Sufferers of the disease possess a damaged version of the CFTR gene, which helps lung cells to maintain proper fluid balance. Most past attempts at therapies have involved trying to insert functioning fragments of CFTR DNA directly into these cells. But these trials have met with dismal success rates because DNA is notoriously difficult to introduce into living tissue.
The CFTR gene—like all genes made out of DNA—has to be copied by the cell into RNA before it is useful. So U.S. researchers took advantage of this basic bit of biology and tricked CFTR-defective lung cells into accepting bits of RNA that code for the correct version of the damaged gene.
In quantitative studies, the researchers determined that 16% of all CFTR RNA inside the lung cells came from the foreign source and was therefore functional. Other research has suggested that a level of 8% is all that is required to rid the body of symptoms.
Better than bacon
Researchers in the U.S. have created a quartet of cloned piglets that have the potential to be organ donors for humans.

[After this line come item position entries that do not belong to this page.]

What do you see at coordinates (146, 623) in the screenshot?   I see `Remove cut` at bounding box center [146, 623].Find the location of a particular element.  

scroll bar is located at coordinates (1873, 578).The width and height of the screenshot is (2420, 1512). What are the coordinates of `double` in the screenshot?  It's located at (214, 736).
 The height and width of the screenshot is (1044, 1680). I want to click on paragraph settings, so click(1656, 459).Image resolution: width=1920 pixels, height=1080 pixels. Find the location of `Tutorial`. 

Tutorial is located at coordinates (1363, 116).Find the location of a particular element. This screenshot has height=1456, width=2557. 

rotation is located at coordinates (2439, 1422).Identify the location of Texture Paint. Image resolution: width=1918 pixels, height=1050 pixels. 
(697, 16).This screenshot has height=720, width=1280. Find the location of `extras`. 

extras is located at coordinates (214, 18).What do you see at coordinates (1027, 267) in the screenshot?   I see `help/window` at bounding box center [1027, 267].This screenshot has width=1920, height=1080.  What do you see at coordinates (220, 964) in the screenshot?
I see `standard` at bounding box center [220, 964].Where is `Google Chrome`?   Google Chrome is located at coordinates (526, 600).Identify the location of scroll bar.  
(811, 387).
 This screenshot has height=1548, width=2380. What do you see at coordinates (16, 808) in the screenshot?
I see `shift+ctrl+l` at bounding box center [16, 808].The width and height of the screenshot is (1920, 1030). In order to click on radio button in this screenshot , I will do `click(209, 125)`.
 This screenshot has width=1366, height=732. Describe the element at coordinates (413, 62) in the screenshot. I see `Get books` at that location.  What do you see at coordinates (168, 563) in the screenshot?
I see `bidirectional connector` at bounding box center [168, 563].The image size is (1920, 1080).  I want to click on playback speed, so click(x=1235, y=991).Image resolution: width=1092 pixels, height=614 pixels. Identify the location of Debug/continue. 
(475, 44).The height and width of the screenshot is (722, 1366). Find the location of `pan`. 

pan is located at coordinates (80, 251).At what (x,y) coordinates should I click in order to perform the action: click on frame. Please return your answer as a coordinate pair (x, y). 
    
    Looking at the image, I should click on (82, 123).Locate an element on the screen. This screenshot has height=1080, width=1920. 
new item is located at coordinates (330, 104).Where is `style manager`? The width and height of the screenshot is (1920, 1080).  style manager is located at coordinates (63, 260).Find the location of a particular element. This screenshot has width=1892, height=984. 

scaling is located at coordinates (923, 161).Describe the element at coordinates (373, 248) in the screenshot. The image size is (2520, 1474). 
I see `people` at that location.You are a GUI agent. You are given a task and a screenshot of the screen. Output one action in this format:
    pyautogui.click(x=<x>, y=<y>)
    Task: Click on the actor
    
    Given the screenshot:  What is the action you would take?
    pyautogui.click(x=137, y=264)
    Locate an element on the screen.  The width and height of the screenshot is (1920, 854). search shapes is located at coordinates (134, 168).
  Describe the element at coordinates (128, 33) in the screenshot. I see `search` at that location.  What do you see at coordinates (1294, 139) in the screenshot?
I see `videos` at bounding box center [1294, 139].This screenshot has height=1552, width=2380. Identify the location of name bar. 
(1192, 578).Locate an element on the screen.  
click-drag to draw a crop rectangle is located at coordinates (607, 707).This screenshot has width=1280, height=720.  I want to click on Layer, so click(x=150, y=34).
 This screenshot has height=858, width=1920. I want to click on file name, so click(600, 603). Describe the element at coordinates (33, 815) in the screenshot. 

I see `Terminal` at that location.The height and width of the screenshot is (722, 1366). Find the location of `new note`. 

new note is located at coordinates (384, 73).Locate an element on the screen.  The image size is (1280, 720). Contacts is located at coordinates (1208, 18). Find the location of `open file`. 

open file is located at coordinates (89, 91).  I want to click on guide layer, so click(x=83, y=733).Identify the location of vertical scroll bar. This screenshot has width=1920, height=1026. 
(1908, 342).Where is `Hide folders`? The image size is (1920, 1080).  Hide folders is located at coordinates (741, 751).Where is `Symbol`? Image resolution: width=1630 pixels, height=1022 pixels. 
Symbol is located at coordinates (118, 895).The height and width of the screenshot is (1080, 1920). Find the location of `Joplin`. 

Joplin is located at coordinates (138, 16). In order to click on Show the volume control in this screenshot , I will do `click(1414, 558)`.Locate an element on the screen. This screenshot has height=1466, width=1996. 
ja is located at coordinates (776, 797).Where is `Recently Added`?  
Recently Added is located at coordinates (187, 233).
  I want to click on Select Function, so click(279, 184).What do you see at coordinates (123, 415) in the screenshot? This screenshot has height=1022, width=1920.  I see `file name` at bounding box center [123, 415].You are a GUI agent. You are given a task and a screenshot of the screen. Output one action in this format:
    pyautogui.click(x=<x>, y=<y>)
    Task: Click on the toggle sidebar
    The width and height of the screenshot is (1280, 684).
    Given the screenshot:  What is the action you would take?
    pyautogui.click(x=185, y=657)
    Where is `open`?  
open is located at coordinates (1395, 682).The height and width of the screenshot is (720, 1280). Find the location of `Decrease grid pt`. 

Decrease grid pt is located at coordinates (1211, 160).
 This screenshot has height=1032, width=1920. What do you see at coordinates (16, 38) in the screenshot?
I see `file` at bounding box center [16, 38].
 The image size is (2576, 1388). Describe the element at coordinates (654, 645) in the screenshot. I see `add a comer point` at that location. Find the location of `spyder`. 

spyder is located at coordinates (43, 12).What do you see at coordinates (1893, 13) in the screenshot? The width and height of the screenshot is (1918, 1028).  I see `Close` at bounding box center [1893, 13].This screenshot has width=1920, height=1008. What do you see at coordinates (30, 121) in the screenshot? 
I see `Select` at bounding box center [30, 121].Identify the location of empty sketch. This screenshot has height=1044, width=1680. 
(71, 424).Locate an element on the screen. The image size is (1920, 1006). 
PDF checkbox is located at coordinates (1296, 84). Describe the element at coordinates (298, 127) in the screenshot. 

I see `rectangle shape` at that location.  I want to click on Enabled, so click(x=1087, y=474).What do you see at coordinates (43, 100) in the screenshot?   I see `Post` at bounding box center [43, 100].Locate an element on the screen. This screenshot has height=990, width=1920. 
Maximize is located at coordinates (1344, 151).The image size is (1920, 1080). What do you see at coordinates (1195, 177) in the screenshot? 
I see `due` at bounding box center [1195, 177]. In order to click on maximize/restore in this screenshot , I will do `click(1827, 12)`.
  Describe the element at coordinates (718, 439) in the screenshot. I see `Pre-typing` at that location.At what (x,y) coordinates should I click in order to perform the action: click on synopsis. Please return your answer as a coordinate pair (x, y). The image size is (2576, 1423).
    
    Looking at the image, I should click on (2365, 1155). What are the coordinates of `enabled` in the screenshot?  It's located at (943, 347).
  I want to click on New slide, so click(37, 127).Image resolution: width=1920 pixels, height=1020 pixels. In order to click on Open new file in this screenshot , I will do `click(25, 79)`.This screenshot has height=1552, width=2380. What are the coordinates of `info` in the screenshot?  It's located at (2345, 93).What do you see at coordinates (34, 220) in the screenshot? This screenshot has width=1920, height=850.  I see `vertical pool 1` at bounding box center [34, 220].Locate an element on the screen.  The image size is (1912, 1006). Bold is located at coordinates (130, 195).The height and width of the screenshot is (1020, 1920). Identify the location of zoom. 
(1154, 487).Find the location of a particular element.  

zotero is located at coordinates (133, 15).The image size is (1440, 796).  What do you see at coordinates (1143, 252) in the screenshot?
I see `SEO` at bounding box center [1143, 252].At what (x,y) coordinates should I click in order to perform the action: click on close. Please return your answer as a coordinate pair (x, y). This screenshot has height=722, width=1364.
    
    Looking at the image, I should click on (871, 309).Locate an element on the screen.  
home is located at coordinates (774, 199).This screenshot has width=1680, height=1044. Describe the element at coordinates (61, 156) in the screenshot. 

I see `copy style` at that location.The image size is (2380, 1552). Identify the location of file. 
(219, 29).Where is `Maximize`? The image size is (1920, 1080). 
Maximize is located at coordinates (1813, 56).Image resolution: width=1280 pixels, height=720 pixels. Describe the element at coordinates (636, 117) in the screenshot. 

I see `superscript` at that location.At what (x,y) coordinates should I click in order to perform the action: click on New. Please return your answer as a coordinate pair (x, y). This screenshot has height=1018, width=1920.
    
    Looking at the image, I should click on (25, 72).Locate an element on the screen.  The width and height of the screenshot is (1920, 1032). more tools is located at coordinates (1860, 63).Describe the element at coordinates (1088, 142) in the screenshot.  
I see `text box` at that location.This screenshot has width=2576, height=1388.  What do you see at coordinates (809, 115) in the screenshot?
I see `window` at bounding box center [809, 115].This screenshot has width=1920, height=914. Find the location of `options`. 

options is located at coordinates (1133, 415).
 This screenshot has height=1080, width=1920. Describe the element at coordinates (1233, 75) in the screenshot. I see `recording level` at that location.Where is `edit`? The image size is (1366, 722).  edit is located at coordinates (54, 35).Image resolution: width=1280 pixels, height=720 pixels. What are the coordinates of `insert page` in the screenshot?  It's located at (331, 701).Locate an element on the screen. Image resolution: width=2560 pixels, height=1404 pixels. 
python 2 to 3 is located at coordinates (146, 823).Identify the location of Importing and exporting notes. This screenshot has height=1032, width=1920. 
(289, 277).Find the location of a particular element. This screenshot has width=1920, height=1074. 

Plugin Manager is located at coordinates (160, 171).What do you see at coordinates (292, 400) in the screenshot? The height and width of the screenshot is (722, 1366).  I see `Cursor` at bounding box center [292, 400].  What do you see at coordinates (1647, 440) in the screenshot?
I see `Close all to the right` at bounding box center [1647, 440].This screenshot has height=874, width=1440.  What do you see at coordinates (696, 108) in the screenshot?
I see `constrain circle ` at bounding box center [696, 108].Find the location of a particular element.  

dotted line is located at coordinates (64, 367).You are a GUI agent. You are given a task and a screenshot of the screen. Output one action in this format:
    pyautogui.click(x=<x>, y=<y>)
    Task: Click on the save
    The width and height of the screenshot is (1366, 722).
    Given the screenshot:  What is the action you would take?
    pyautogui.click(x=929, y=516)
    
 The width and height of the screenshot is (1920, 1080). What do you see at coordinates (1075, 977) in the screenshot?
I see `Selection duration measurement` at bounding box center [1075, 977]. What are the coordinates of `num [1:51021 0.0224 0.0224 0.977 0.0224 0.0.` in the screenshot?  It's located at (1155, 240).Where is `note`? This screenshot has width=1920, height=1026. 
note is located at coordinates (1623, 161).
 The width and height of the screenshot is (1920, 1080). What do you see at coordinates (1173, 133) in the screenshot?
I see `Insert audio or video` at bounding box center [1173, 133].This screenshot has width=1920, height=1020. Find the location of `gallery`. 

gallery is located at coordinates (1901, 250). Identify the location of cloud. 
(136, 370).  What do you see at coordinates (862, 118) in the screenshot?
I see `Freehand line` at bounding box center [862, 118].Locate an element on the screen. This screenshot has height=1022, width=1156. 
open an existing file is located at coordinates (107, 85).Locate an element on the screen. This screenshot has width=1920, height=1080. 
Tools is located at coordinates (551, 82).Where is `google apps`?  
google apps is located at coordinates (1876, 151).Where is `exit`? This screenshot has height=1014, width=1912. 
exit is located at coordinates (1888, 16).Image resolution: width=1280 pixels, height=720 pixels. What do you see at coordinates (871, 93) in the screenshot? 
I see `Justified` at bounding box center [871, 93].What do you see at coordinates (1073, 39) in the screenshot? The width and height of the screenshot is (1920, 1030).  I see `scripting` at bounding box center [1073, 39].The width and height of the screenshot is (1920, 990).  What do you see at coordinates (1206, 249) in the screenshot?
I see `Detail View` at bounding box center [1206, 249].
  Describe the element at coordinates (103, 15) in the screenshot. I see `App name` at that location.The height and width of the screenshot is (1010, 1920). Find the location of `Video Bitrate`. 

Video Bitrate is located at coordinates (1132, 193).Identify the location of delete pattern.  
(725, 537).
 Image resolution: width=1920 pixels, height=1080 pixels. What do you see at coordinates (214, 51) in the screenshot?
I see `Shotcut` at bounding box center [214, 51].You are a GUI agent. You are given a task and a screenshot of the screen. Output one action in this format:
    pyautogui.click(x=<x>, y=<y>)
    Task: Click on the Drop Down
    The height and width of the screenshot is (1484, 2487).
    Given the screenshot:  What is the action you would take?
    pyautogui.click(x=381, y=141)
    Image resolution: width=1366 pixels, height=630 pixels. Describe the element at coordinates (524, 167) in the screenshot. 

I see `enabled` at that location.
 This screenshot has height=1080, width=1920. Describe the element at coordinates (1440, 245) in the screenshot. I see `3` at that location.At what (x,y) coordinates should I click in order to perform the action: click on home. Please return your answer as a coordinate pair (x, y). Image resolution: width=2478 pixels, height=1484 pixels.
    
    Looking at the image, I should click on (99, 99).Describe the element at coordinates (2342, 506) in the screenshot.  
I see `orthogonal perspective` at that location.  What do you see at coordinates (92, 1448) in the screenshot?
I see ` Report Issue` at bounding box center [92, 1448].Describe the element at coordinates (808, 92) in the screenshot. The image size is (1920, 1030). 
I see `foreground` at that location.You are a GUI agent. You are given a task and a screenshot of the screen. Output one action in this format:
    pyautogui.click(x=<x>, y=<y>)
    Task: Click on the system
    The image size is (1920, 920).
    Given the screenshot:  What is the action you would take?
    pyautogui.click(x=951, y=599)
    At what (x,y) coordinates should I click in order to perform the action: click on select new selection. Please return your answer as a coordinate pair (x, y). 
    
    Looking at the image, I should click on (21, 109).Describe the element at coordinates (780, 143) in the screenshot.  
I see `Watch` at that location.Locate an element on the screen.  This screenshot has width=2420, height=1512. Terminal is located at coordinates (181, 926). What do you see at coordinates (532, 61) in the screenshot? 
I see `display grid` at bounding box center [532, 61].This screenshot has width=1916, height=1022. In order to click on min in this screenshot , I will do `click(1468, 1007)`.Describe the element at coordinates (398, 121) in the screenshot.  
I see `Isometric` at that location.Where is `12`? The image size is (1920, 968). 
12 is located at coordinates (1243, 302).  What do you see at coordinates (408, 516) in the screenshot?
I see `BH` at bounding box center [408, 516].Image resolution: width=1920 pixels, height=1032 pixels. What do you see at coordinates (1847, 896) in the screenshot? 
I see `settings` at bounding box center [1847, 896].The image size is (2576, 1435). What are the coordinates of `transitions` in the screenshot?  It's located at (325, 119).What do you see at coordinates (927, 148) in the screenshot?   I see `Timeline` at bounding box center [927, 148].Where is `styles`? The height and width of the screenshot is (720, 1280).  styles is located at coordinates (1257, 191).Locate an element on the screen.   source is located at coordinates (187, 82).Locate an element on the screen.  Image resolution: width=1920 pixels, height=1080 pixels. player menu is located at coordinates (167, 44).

Scientists have always wanted to use pigs as transplant fodder because their organs are physiologically similar to those of humans and they are in plentiful supply.
But using regular pig organs in a transplant will almost certainly lead to rejection by the human host.
Cells in the human immune system use little sugary molecules that poke up from the surfaces of cells to recognize—and destroy—foreign tissue.
So scientists used genetic engineering techniques to destroy the gene that makes one particular cell-surface sugar molecule in cells from fetal pig tissue. In a procedure similar to that used to clone Dolly, the modified chromosomes from the fetal cells were injected into an egg cell. Over 3,000 of these engineered eggs were implanted into surrogate moms. Out of those 3,000, only seven piglets were born and four ultimately survived.
PPL Therapeutics, the Scottish firm that made Dolly, announced they’d developed their own method of making similar pigs; the announcement sent their stock price soaring by 46 per cent.